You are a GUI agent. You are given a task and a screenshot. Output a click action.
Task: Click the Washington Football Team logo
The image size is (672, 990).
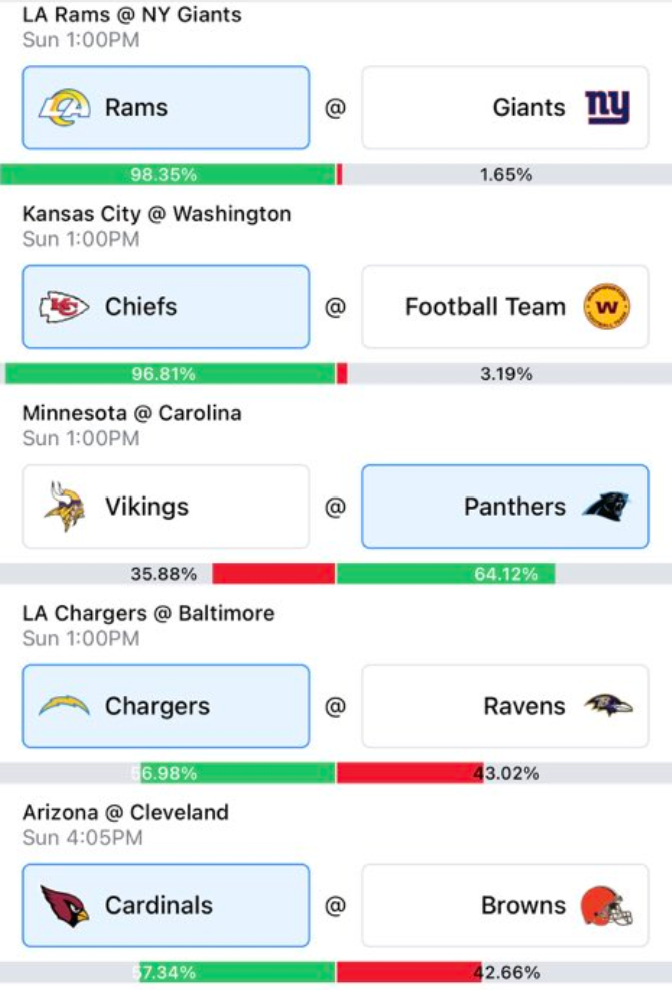pos(606,307)
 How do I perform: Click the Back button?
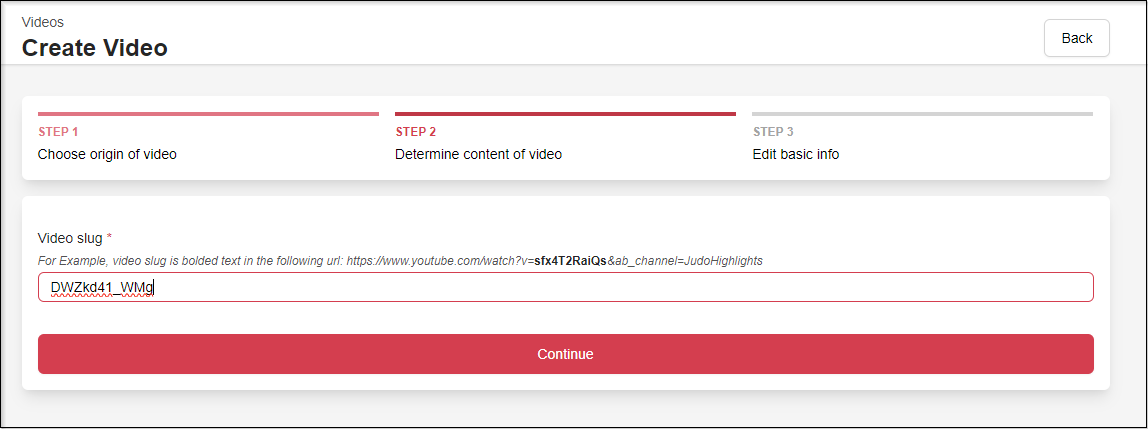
########################################
What to produce = Reproduce all of the material above word for word, keeping each line as it appears, and leave the pictures out of your copy.

Task answer =
You are a GUI agent. You are given a task and a screenshot. Output a click action.
Task: Click the Washington Football Team logo
The image size is (672, 990).
pos(606,307)
 How do I perform: Click the Back button?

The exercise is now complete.